The objective of this study was to determine whether racial differences in medication adherence between African American and white seniors persist after adjusting for demographic characteristics, health literacy, depression, and social support. We hypothesized that differences in adherence between the 2 races would be eliminated after adjusting for confounding variables.
A survey on medication adherence was conducted using face-to-face interviews with Medicare recipients ≥65 years of age living in Chicago. Participants had to have good hearing and vision and be able to speak English to enable them to respond to questions in the survey and sign the informed-consent form. Medication adherence measures included questions about: (1) running out of medications before refilling the prescriptions; (2) following physician instructions on how to take medications; and (3) forgetting to take medications. Individual crude odds ratios (CORs) were calculated for the association between race and medication adherence. Adjusted odds ratios (AORs) were calculated using the following covariates in multivariate logistic regression analyses: race; age; sex; living with a spouse, partner, or significant other; income; Medicaid benefits; prescription drug coverage; having a primary care physician; history of hypertension or diabetes; health status; health literacy; depression; and social support.
Six hundred thirty-three eligible cases were identified. Of the 489 patients who responded to the survey, 450 (266 African American [59%; mean age, 78.2 years] and 184 white [41%; mean age, 76.8 years]; predominantly women) were included in the sample. The overall response rate for the survey was 77.3%. African Americans were more likely than whites to report running out of medications before refilling them (COR = 3.01; 95% CI, 1.72–5.28) and not always following physician instructions on how to take medications (COR = 2.64; 95% CI, 1.50–4.64). However, no significant difference between the races was observed in forgetting to take medications (COR = 0.90; 95% CI, 0.61–1.31). In adjusted analyses, race was no longer associated with low adherence due to refilling (AOR = 1.60; 95% CI, 0.74–3.42). However, race remained associated with not following physician instructions on how to take medications after adjusting for confounding variables (AOR = 2.49; 95% CI, 1.07–5.80).

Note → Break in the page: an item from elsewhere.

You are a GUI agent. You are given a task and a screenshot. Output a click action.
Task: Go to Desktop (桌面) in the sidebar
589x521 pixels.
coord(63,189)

Elderly African Americans reported that they followed physician instructions on how to take medications less frequently than did elderly whites, even after adjusting for differences in demographic characteristics, health literacy, depression, and social support.
Low adherence to prescribed medication regimens is common and associated with increases in morbidity, mortality, and health care costs.1-6 This is a particularly important concern among the elderly, many of whom have multiple chronic conditions that require complex medication regimens.4,7 In addition, older individuals may have greater difficulty in following prescription instructions due to age-related cognitive changes, declining memory, and impaired vision.8,9 Complex medical therapy, coupled with limited support in addressing these barriers to accessing and taking medications, increases the risks of low adherence and consequent hospitalization.4,10
Among the elderly, adherence to prescribed medication regimens has been reported to be lower among African Americans than among whites.11-19 A cross-sectional survey12 reported that African Americans were more likely to report cost-related low adherence than were whites (35.1% vs 26.7%). In another investigation,11 elderly African Americans were more likely to have cost-related low adherence than were whites even after adjusting for demographic characteristics, including income and prescription drug coverage.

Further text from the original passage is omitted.